→ **What the task requires**
Among the entries below, retype exactly the lines starting with the one with "Uncategorized (36, 2229)" and going on through the one with "Crystal Palace (62, 1570)", but not the pictures.

→ **Listed records**
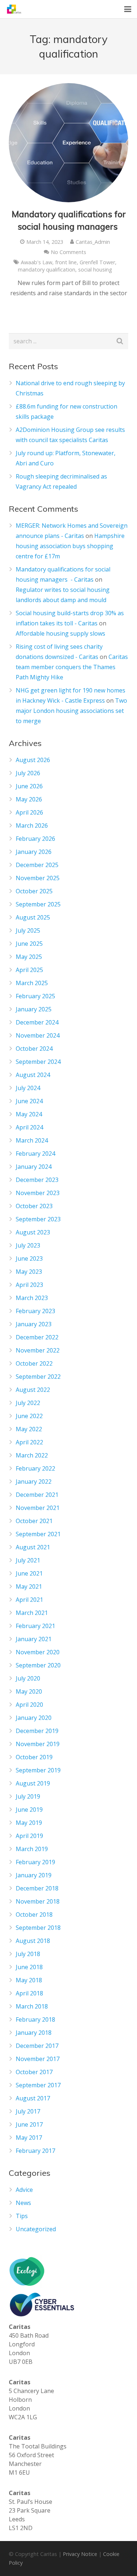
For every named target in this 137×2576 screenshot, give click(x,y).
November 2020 (38, 1652)
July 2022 (28, 1403)
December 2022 (37, 1337)
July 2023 (28, 1245)
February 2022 (35, 1468)
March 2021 (32, 1613)
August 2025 (33, 917)
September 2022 (38, 1377)
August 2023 (33, 1232)
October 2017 (34, 2072)
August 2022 (33, 1390)
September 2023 (38, 1219)
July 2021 (28, 1560)
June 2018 (29, 1967)
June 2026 (29, 786)
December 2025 (37, 865)
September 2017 (38, 2085)
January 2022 (34, 1482)
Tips (22, 2216)
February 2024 (35, 1154)
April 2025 (29, 970)
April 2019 (29, 1836)
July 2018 (28, 1954)
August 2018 (33, 1941)
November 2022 (38, 1350)
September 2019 (38, 1770)
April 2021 (29, 1600)
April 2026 (29, 812)
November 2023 (38, 1193)
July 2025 (28, 930)
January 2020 (34, 1718)
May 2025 (29, 957)
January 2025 (34, 1009)
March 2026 (32, 825)
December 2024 (37, 1022)
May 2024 (29, 1114)
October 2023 (34, 1206)
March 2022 (32, 1455)
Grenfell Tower (97, 262)
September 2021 (38, 1534)
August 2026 (33, 760)
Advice (24, 2190)
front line (66, 262)
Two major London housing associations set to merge (71, 710)
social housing (95, 269)
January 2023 (34, 1324)
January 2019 (34, 1875)
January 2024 (34, 1167)
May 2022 (29, 1429)
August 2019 (33, 1783)
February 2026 (35, 839)
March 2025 (32, 983)
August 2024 (33, 1075)
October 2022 (34, 1363)
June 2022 (29, 1416)
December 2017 (37, 2046)
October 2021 (34, 1521)
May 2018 (29, 1980)
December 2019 (37, 1731)
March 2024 (32, 1140)
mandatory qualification (46, 269)
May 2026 (29, 799)
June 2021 (29, 1573)
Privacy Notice (80, 2553)
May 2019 (29, 1823)
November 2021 (38, 1508)
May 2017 (29, 2138)
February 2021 (35, 1626)
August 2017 (33, 2098)
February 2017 (35, 2151)
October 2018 (34, 1914)
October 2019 (34, 1757)
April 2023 (29, 1285)
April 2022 (29, 1442)
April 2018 (29, 1993)
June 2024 (29, 1101)
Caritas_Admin (93, 241)
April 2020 (29, 1705)
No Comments (68, 252)
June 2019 (29, 1810)
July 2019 (28, 1796)
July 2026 (28, 773)
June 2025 (29, 944)
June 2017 (29, 2124)
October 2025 (34, 891)
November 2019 (38, 1744)
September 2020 (38, 1665)
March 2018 (32, 2006)
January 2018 (34, 2033)
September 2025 (38, 904)
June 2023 (29, 1258)
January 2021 (34, 1639)
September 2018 (38, 1928)
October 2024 (34, 1049)
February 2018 (35, 2019)
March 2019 (32, 1849)
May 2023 (29, 1272)
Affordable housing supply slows (60, 633)
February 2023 (35, 1311)
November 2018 (38, 1901)
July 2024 (28, 1088)
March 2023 (32, 1298)
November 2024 (38, 1035)
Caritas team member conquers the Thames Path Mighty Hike (72, 667)
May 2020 (29, 1691)
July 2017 (28, 2111)
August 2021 (33, 1547)
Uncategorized (36, 2229)
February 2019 (35, 1862)
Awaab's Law (36, 262)
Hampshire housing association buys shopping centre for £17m (70, 546)
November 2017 (38, 2059)
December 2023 (37, 1180)
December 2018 (37, 1888)
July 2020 (28, 1678)
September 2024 (38, 1062)
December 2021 (37, 1495)
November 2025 (38, 878)
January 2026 (34, 852)
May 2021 (29, 1586)
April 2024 (29, 1127)
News (23, 2203)
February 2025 (35, 996)
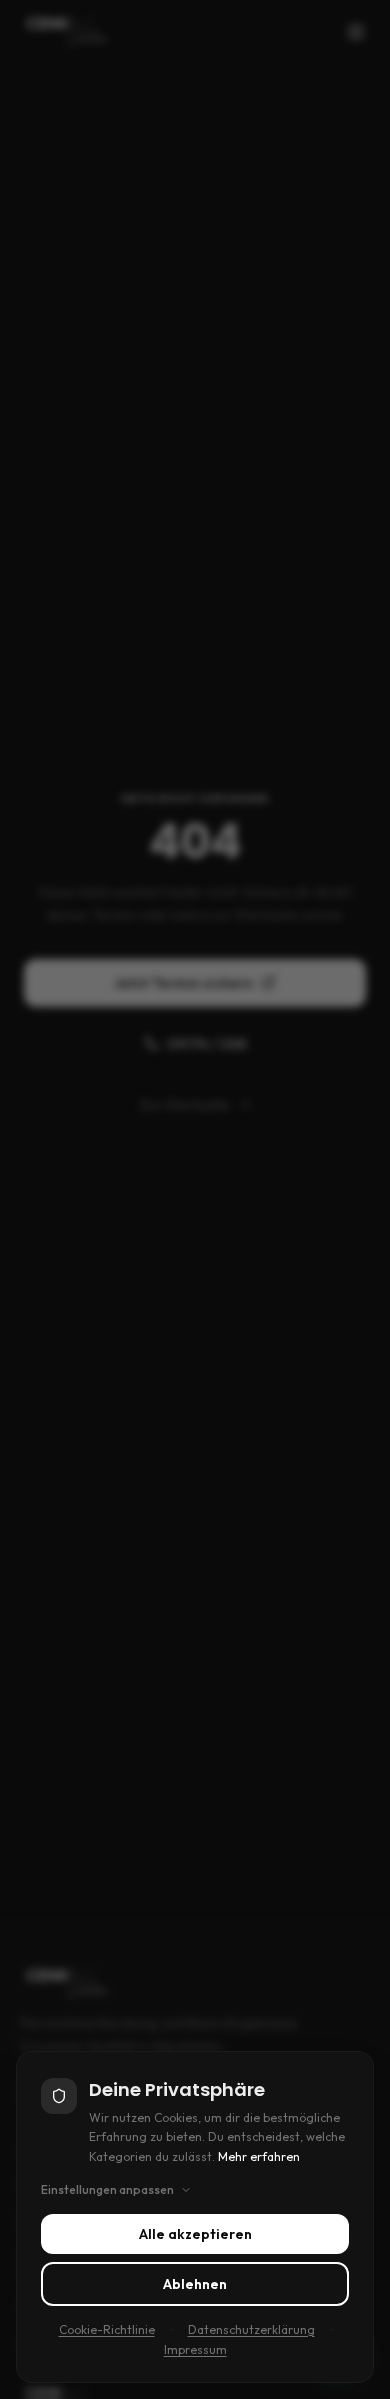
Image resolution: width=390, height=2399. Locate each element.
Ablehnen (195, 2284)
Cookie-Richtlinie (107, 2329)
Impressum (195, 2349)
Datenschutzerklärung (251, 2329)
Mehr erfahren (259, 2156)
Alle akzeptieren (195, 2234)
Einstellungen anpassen (107, 2189)
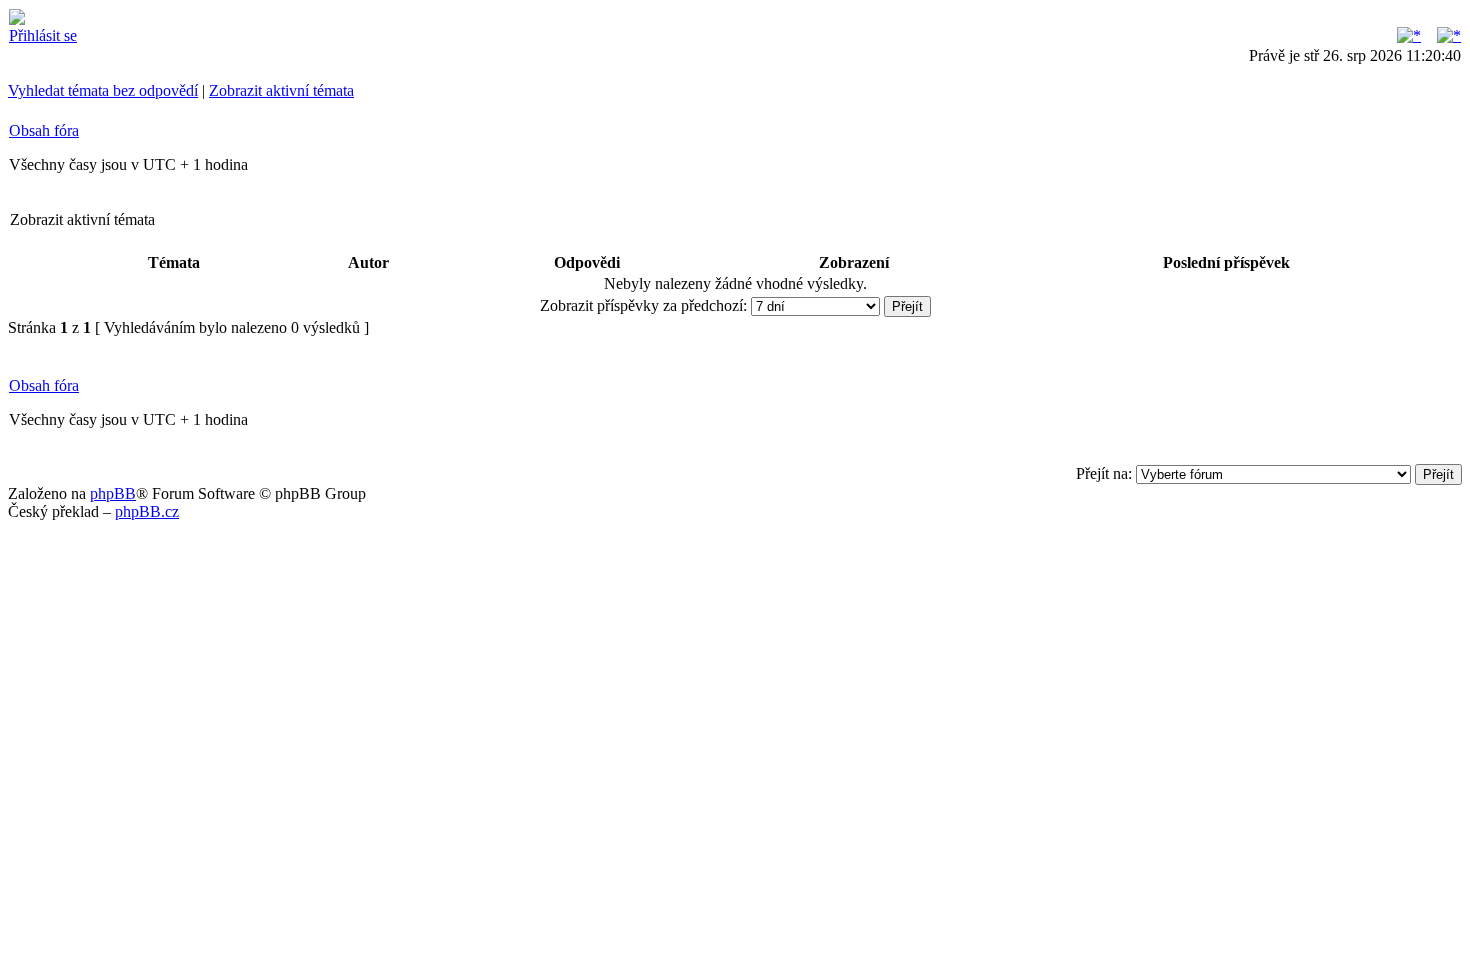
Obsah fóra (44, 130)
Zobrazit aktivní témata (281, 90)
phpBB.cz (147, 511)
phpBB (113, 493)
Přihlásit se (43, 35)
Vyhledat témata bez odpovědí (103, 90)
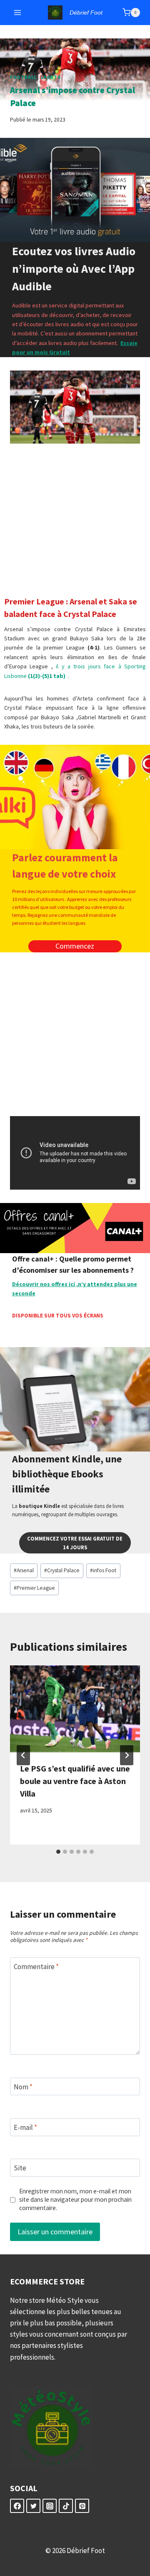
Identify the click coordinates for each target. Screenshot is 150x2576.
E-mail (25, 2127)
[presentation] (75, 1708)
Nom (23, 2086)
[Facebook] (17, 2506)
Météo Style (65, 2300)
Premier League (34, 1587)
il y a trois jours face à (90, 666)
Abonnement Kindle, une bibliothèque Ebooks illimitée (67, 1473)
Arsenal (24, 1570)
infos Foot (103, 1570)
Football (23, 77)
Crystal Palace (62, 1570)
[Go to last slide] (23, 1755)
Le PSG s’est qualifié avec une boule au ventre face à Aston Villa (75, 1781)
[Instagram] (49, 2506)
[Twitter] (33, 2506)
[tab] (58, 1852)
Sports (50, 77)
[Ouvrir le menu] (17, 12)
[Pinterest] (82, 2506)
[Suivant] (126, 1755)
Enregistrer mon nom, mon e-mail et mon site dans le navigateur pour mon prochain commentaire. (75, 2199)
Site (20, 2167)
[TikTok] (66, 2506)
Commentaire (36, 1966)
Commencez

→ **Task output**
Uncategorized (36, 2229)
February 2019 (35, 1862)
Awaab's Law (36, 262)
Hampshire housing association buys shopping centre for £17m (70, 546)
November 2017 (38, 2059)
December 2023 (37, 1180)
December 2018 (37, 1888)
July 2020 (28, 1678)
September 2024 (38, 1062)
December 2021 (37, 1495)
November 2025 (38, 878)
January 2026 (34, 852)
May 2021 (29, 1586)
April 2024 (29, 1127)
News (23, 2203)
February 2025 (35, 996)
Image resolution: width=390, height=2399. Locate each element.
Ablehnen (195, 2284)
Cookie-Richtlinie (107, 2329)
Impressum (195, 2349)
Datenschutzerklärung (251, 2329)
Mehr erfahren (259, 2156)
Alle akzeptieren (195, 2234)
Einstellungen anpassen (107, 2189)
Obsah fóra (44, 130)
Zobrazit aktivní témata (281, 90)
phpBB.cz (147, 511)
phpBB (113, 493)
Přihlásit se (43, 35)
Vyhledat témata bez odpovědí (103, 90)
Identify the click coordinates for each target. Screenshot is 150x2576.
E-mail (25, 2127)
[presentation] (75, 1708)
Nom (23, 2086)
[Facebook] (17, 2506)
Météo Style (65, 2300)
Premier League (34, 1587)
il y a trois jours face à (90, 666)
Abonnement Kindle, une bibliothèque Ebooks illimitée (67, 1473)
Arsenal (24, 1570)
infos Foot (103, 1570)
Football (23, 77)
Crystal Palace (62, 1570)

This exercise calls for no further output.